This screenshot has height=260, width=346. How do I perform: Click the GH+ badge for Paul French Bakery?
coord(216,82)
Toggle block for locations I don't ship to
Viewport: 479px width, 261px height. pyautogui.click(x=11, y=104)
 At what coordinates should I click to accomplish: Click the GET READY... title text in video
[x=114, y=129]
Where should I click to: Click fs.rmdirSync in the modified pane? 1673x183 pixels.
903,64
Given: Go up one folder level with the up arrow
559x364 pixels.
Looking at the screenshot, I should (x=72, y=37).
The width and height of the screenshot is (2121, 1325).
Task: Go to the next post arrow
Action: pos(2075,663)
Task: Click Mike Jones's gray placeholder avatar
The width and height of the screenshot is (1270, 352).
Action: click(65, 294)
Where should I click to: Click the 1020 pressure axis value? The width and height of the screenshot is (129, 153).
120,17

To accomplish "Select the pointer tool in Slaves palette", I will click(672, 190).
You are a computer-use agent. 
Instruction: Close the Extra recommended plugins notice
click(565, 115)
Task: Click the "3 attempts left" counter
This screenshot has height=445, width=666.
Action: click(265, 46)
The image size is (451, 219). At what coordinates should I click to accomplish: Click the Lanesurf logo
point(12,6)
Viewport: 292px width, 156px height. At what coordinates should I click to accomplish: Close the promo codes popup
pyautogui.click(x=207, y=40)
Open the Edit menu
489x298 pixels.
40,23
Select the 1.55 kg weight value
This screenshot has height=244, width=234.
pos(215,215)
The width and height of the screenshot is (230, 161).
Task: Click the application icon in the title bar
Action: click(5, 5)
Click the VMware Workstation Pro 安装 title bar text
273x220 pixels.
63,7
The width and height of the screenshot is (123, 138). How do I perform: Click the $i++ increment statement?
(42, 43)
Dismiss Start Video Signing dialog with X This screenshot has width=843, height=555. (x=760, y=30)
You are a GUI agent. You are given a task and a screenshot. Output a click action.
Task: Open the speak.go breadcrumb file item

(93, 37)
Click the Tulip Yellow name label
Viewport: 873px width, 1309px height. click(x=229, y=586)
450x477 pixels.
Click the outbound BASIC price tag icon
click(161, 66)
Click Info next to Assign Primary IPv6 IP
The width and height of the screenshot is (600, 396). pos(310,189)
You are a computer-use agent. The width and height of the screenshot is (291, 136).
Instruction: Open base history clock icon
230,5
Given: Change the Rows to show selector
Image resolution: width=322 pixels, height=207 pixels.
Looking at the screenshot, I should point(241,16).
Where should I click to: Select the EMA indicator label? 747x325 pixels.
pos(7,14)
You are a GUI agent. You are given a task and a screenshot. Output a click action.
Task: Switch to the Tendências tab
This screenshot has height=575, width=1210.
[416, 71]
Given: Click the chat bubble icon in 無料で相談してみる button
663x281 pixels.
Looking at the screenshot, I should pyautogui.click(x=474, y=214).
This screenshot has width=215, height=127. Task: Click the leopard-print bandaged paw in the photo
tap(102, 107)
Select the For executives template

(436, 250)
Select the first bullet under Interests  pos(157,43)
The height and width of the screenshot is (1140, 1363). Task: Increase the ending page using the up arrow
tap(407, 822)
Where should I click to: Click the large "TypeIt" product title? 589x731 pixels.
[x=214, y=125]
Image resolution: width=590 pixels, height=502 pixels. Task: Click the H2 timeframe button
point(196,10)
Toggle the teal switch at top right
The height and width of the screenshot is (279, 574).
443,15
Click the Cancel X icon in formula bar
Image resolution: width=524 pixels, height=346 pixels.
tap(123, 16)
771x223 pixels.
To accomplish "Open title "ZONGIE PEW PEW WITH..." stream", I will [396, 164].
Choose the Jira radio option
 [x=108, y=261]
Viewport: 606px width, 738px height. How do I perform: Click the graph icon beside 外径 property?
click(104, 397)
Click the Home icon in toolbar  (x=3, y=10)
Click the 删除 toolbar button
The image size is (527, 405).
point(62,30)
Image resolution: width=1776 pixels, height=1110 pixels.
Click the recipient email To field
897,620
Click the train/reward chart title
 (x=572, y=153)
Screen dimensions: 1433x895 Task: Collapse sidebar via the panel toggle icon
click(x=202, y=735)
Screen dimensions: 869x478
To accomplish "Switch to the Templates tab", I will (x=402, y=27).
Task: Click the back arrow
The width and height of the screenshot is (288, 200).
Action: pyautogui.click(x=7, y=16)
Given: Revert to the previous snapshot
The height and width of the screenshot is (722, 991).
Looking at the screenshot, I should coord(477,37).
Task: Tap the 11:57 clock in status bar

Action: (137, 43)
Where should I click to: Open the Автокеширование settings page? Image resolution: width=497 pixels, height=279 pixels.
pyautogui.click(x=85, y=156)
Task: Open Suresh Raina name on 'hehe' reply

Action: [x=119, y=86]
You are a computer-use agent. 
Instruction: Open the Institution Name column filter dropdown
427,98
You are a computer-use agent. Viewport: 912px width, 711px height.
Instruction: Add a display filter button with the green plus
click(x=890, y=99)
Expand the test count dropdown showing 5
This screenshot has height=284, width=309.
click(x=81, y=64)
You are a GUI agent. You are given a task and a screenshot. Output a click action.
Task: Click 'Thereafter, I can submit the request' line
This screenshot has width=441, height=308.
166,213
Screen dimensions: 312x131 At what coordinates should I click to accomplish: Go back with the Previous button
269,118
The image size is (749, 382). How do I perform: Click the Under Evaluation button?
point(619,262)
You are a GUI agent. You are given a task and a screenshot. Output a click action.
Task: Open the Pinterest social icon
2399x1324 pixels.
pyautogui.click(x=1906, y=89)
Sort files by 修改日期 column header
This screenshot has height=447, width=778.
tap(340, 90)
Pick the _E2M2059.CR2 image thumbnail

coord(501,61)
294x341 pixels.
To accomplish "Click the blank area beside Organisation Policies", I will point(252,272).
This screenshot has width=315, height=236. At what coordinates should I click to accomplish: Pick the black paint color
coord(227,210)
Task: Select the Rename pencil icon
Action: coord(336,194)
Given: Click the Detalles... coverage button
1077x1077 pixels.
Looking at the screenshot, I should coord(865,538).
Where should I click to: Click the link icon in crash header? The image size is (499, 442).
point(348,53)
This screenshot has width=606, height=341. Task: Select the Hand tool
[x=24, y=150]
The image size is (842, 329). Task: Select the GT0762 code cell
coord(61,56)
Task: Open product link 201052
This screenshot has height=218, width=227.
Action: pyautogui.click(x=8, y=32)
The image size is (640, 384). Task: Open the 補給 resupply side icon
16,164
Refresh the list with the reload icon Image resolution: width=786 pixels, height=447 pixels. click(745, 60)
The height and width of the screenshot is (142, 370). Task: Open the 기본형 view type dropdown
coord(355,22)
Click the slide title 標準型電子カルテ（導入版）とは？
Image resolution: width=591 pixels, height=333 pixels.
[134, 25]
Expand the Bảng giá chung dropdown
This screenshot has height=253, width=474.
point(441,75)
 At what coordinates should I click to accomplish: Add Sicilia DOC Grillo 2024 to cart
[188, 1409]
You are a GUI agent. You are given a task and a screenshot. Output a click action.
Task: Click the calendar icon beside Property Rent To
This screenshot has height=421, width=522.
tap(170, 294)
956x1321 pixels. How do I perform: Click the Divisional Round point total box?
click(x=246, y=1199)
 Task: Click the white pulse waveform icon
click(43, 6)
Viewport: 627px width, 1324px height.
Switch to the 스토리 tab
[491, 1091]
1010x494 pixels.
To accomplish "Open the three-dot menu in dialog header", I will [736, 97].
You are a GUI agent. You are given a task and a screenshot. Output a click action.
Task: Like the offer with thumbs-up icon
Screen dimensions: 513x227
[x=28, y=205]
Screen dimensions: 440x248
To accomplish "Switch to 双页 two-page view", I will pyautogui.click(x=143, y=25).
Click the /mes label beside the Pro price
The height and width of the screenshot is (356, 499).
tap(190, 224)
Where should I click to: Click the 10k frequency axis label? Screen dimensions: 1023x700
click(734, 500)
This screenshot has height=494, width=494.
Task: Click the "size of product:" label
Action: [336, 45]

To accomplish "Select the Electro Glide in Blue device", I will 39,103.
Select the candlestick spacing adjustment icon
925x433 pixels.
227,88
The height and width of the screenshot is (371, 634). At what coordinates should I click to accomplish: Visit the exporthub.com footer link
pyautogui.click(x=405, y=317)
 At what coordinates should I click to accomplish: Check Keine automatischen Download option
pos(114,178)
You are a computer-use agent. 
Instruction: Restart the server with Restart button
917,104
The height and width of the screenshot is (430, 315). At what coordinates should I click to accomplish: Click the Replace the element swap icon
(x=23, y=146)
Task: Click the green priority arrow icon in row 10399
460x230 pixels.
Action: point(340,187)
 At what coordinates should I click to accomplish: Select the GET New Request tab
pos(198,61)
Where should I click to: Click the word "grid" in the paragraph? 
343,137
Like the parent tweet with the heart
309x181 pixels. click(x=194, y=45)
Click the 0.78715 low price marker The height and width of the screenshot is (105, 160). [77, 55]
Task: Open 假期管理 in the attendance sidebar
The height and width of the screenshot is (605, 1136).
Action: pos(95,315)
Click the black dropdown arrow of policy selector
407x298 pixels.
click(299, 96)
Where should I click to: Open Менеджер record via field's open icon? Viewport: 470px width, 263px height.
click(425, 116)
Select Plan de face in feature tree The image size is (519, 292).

• • •

From the listing above, the lines starting with the one that has "663x281 pixels." and running through the one that has "Select the first" should be copied exactly, ends included.

-- Result --
663x281 pixels.
Looking at the screenshot, I should pyautogui.click(x=474, y=214).
This screenshot has width=215, height=127. Task: Click the leopard-print bandaged paw in the photo
tap(102, 107)
Select the For executives template

(436, 250)
Select the first bullet under Interests  pos(157,43)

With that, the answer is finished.